===== Source document
This article is part of Reason's special Burn After Reading issue, where we offer how-tos, personal stories, and guides for all kinds of activities that can and do happen at the borders of legally permissible behavior. Subscribe Now to get future issues of Reason magazine delivered to your mailbox!
You're on a plane, returning home from a romantic tour of the Italian countryside. The cabin lights flicker on and you're confronted by flight attendants passing out slips of official-looking blue cardstock: customs forms.
After scrounging a pen out of the bottom of your carry-on, you start to fill out the cramped response fields. Name, address, flight information. Back to the carry-on again, because who on Earth knows his own passport number? Finally, you come to the declaration section, and begin to tick off negative responses to the bizarre interrogatories. Bringing back soil? No. Seeds? No. Disease agents, cell cultures, or snails? No. Food or meat?
Your stomach drops as you remember the rustic charcuterie you purchased at a quaint butcher shop in Naples. Delicious, and not cheap, either. What to do? The once-boring form suddenly seems daunting. You're no scofflaw, but what will happen if you check "yes"? You don't want Uncle Sam to seize your salami. (That already happened once on this trip. Thanks, TSA.)
==========
===== The data
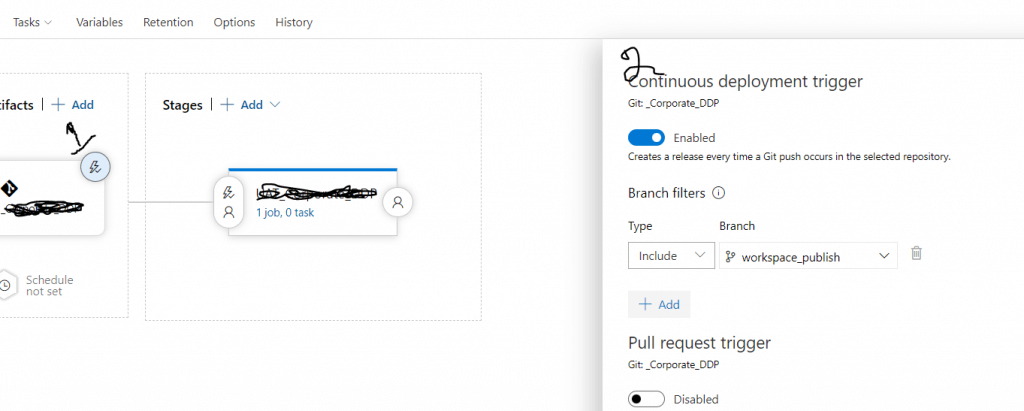1024x411 pixels.
Task: Open the Tasks tab
Action: (x=32, y=22)
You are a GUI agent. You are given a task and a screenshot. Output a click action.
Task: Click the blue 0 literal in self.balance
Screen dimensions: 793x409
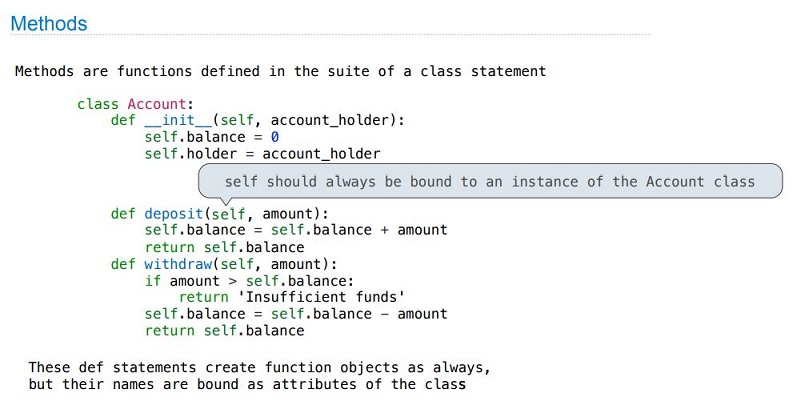tap(275, 137)
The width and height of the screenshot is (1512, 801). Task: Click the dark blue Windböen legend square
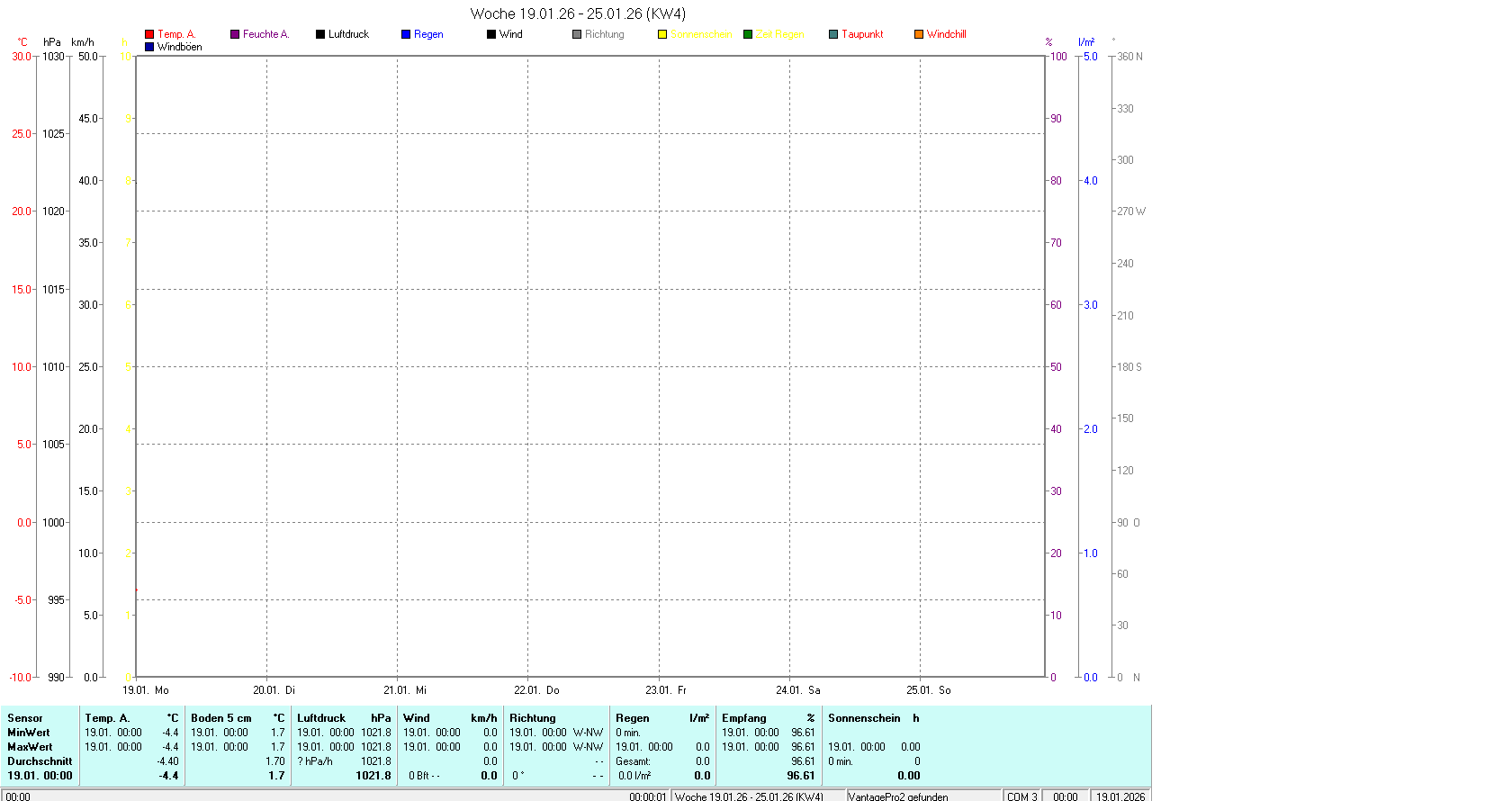tap(149, 47)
==========
In the customs-form article, which items do the declaration section's questions ask about? Answer from the article's text only.

_Solution for this exercise:_
- Soil
- Seeds
- Disease agents
- Cell cultures
- Snails
- Food
- Meat